▶ TASK DETAILS
All of the data below should be output exactly as given.

▶ INPUT
▽
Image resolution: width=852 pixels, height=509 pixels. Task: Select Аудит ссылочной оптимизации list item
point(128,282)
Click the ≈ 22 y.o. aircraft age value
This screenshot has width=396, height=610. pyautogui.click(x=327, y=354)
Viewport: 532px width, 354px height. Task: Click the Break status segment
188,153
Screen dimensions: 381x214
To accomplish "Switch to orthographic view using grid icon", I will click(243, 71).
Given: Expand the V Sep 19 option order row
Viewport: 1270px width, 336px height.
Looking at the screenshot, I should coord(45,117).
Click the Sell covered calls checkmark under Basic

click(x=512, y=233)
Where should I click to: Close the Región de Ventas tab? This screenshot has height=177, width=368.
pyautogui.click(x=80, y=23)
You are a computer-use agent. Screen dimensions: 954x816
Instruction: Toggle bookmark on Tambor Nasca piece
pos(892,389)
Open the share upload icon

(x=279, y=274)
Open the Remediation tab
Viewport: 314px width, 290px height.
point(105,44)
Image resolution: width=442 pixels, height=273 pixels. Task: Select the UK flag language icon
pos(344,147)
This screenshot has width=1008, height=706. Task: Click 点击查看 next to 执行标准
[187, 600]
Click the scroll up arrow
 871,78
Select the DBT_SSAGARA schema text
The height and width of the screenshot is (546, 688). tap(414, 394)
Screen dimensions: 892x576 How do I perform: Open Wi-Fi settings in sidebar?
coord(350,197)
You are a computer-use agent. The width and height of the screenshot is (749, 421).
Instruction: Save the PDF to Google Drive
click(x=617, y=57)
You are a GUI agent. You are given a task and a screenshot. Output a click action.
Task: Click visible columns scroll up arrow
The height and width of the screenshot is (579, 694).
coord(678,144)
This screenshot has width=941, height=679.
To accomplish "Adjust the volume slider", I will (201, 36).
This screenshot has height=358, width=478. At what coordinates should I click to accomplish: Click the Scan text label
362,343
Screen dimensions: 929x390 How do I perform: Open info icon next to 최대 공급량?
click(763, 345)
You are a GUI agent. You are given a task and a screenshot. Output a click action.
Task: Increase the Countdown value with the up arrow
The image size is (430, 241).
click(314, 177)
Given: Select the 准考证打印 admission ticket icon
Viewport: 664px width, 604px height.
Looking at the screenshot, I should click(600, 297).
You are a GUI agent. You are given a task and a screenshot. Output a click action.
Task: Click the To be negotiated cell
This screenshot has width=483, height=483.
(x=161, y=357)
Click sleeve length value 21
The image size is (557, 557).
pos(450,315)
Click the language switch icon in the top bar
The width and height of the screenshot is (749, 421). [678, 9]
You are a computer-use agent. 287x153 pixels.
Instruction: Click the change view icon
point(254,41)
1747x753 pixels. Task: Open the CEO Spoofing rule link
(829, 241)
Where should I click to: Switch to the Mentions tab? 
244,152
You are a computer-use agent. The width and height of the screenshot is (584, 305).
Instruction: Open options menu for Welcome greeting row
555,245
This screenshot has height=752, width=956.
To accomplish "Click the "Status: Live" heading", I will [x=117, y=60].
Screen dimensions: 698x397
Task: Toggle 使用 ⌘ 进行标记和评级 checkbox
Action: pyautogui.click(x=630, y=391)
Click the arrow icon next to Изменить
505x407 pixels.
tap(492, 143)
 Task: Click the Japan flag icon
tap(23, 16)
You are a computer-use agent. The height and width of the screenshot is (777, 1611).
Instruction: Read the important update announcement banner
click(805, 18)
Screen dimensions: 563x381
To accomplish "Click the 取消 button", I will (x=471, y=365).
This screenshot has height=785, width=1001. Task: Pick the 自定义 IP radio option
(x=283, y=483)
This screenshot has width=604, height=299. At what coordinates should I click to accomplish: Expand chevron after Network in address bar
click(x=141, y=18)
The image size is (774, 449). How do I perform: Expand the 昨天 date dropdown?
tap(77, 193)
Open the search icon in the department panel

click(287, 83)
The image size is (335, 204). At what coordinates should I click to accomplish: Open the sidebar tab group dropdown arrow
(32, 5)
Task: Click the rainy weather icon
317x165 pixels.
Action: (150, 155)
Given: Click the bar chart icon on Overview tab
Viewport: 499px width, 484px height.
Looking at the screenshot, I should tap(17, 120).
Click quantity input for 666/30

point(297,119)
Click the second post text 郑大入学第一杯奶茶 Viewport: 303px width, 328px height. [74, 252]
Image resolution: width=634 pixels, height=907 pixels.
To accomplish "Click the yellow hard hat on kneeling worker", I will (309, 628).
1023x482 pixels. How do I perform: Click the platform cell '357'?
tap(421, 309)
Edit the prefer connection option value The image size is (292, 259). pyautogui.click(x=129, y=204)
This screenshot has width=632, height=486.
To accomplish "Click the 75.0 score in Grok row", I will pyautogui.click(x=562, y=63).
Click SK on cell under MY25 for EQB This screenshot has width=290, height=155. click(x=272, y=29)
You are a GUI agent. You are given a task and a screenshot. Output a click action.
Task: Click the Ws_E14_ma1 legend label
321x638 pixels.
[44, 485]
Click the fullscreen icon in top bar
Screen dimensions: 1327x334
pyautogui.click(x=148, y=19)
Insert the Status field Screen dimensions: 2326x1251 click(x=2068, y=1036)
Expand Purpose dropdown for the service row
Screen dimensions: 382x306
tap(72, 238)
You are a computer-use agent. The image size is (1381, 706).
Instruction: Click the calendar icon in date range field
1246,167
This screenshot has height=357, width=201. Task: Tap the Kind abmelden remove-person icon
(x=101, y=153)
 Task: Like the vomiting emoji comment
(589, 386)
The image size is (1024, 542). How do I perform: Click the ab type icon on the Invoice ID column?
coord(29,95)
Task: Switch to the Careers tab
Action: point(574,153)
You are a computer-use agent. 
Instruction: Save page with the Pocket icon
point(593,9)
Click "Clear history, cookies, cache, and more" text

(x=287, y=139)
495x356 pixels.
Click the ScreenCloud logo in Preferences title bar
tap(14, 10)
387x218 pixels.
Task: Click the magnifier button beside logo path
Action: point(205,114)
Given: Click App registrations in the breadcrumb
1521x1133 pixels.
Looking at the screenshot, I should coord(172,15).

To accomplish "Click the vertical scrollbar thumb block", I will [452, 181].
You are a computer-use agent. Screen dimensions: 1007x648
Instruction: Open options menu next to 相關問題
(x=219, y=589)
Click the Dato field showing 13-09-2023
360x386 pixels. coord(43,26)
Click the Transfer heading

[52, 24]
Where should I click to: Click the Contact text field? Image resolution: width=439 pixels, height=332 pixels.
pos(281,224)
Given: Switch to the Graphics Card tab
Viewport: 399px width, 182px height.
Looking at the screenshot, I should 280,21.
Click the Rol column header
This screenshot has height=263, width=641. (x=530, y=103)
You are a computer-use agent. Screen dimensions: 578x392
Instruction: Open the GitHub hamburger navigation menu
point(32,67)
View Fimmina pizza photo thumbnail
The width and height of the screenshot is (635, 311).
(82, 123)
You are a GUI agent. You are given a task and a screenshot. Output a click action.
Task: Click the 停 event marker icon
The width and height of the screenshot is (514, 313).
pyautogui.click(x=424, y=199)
△
▶ TASK ANSWER
Image resolution: width=852 pixels, height=509 pixels. Task: Select Аудит ссылочной оптимизации list item
point(128,282)
Click the ≈ 22 y.o. aircraft age value
This screenshot has width=396, height=610. pyautogui.click(x=327, y=354)
Viewport: 532px width, 354px height. Task: Click the Break status segment
188,153
Screen dimensions: 381x214
To accomplish "Switch to orthographic view using grid icon", I will click(243, 71).
Given: Expand the V Sep 19 option order row
Viewport: 1270px width, 336px height.
Looking at the screenshot, I should coord(45,117).
Click the Sell covered calls checkmark under Basic

click(x=512, y=233)
Where should I click to: Close the Región de Ventas tab? This screenshot has height=177, width=368.
pyautogui.click(x=80, y=23)
You are a computer-use agent. Screen dimensions: 954x816
Instruction: Toggle bookmark on Tambor Nasca piece
pos(892,389)
Open the share upload icon

(x=279, y=274)
Open the Remediation tab
Viewport: 314px width, 290px height.
point(105,44)
Image resolution: width=442 pixels, height=273 pixels. Task: Select the UK flag language icon
pos(344,147)
This screenshot has width=1008, height=706. Task: Click 点击查看 next to 执行标准
[187, 600]
Click the scroll up arrow
 871,78
Select the DBT_SSAGARA schema text
The height and width of the screenshot is (546, 688). tap(414, 394)
Screen dimensions: 892x576 How do I perform: Open Wi-Fi settings in sidebar?
coord(350,197)
You are a computer-use agent. The width and height of the screenshot is (749, 421).
Instruction: Save the PDF to Google Drive
click(x=617, y=57)
You are a GUI agent. You are given a task and a screenshot. Output a click action.
Task: Click visible columns scroll up arrow
The height and width of the screenshot is (579, 694).
coord(678,144)
This screenshot has width=941, height=679.
To accomplish "Adjust the volume slider", I will (201, 36).
This screenshot has height=358, width=478. At what coordinates should I click to accomplish: Click the Scan text label
362,343
Screen dimensions: 929x390 How do I perform: Open info icon next to 최대 공급량?
click(763, 345)
You are a GUI agent. You are given a task and a screenshot. Output a click action.
Task: Increase the Countdown value with the up arrow
The image size is (430, 241).
click(314, 177)
Given: Select the 准考证打印 admission ticket icon
Viewport: 664px width, 604px height.
Looking at the screenshot, I should click(600, 297).
You are a GUI agent. You are given a task and a screenshot. Output a click action.
Task: Click the To be negotiated cell
This screenshot has width=483, height=483.
(x=161, y=357)
Click sleeve length value 21
The image size is (557, 557).
pos(450,315)
Click the language switch icon in the top bar
The width and height of the screenshot is (749, 421). [678, 9]
You are a computer-use agent. 287x153 pixels.
Instruction: Click the change view icon
point(254,41)
1747x753 pixels. Task: Open the CEO Spoofing rule link
(829, 241)
Where should I click to: Switch to the Mentions tab? 
244,152
You are a computer-use agent. The width and height of the screenshot is (584, 305).
Instruction: Open options menu for Welcome greeting row
555,245
This screenshot has height=752, width=956.
To accomplish "Click the "Status: Live" heading", I will [x=117, y=60].
Screen dimensions: 698x397
Task: Toggle 使用 ⌘ 进行标记和评级 checkbox
Action: pyautogui.click(x=630, y=391)
Click the arrow icon next to Изменить
505x407 pixels.
tap(492, 143)
 Task: Click the Japan flag icon
tap(23, 16)
You are a computer-use agent. The height and width of the screenshot is (777, 1611).
Instruction: Read the important update announcement banner
click(805, 18)
Screen dimensions: 563x381
To accomplish "Click the 取消 button", I will (x=471, y=365).
This screenshot has height=785, width=1001. Task: Pick the 自定义 IP radio option
(x=283, y=483)
This screenshot has width=604, height=299. At what coordinates should I click to accomplish: Expand chevron after Network in address bar
click(x=141, y=18)
The image size is (774, 449). How do I perform: Expand the 昨天 date dropdown?
tap(77, 193)
Open the search icon in the department panel

click(287, 83)
The image size is (335, 204). At what coordinates should I click to accomplish: Open the sidebar tab group dropdown arrow
(32, 5)
Task: Click the rainy weather icon
317x165 pixels.
Action: (150, 155)
Given: Click the bar chart icon on Overview tab
Viewport: 499px width, 484px height.
Looking at the screenshot, I should tap(17, 120).
Click quantity input for 666/30

point(297,119)
Click the second post text 郑大入学第一杯奶茶 Viewport: 303px width, 328px height. [74, 252]
Image resolution: width=634 pixels, height=907 pixels.
To accomplish "Click the yellow hard hat on kneeling worker", I will (309, 628).
1023x482 pixels. How do I perform: Click the platform cell '357'?
tap(421, 309)
Edit the prefer connection option value The image size is (292, 259). pyautogui.click(x=129, y=204)
This screenshot has width=632, height=486.
To accomplish "Click the 75.0 score in Grok row", I will pyautogui.click(x=562, y=63).
Click SK on cell under MY25 for EQB This screenshot has width=290, height=155. click(x=272, y=29)
You are a GUI agent. You are given a task and a screenshot. Output a click action.
Task: Click the Ws_E14_ma1 legend label
321x638 pixels.
[44, 485]
Click the fullscreen icon in top bar
Screen dimensions: 1327x334
pyautogui.click(x=148, y=19)
Insert the Status field Screen dimensions: 2326x1251 click(x=2068, y=1036)
Expand Purpose dropdown for the service row
Screen dimensions: 382x306
tap(72, 238)
You are a computer-use agent. The image size is (1381, 706).
Instruction: Click the calendar icon in date range field
1246,167
This screenshot has height=357, width=201. Task: Tap the Kind abmelden remove-person icon
(x=101, y=153)
 Task: Like the vomiting emoji comment
(589, 386)
The image size is (1024, 542). How do I perform: Click the ab type icon on the Invoice ID column?
coord(29,95)
Task: Switch to the Careers tab
Action: point(574,153)
You are a computer-use agent. 
Instruction: Save page with the Pocket icon
point(593,9)
Click "Clear history, cookies, cache, and more" text

(x=287, y=139)
495x356 pixels.
Click the ScreenCloud logo in Preferences title bar
tap(14, 10)
387x218 pixels.
Task: Click the magnifier button beside logo path
Action: point(205,114)
Given: Click App registrations in the breadcrumb
1521x1133 pixels.
Looking at the screenshot, I should coord(172,15).

To accomplish "Click the vertical scrollbar thumb block", I will [452, 181].
You are a computer-use agent. Screen dimensions: 1007x648
Instruction: Open options menu next to 相關問題
(x=219, y=589)
Click the Dato field showing 13-09-2023
360x386 pixels. coord(43,26)
Click the Transfer heading

[52, 24]
Where should I click to: Click the Contact text field? Image resolution: width=439 pixels, height=332 pixels.
pos(281,224)
Given: Switch to the Graphics Card tab
Viewport: 399px width, 182px height.
Looking at the screenshot, I should 280,21.
Click the Rol column header
This screenshot has height=263, width=641. (x=530, y=103)
You are a computer-use agent. Screen dimensions: 578x392
Instruction: Open the GitHub hamburger navigation menu
point(32,67)
View Fimmina pizza photo thumbnail
The width and height of the screenshot is (635, 311).
(82, 123)
You are a GUI agent. You are given a task and a screenshot. Output a click action.
Task: Click the 停 event marker icon
The width and height of the screenshot is (514, 313).
pyautogui.click(x=424, y=199)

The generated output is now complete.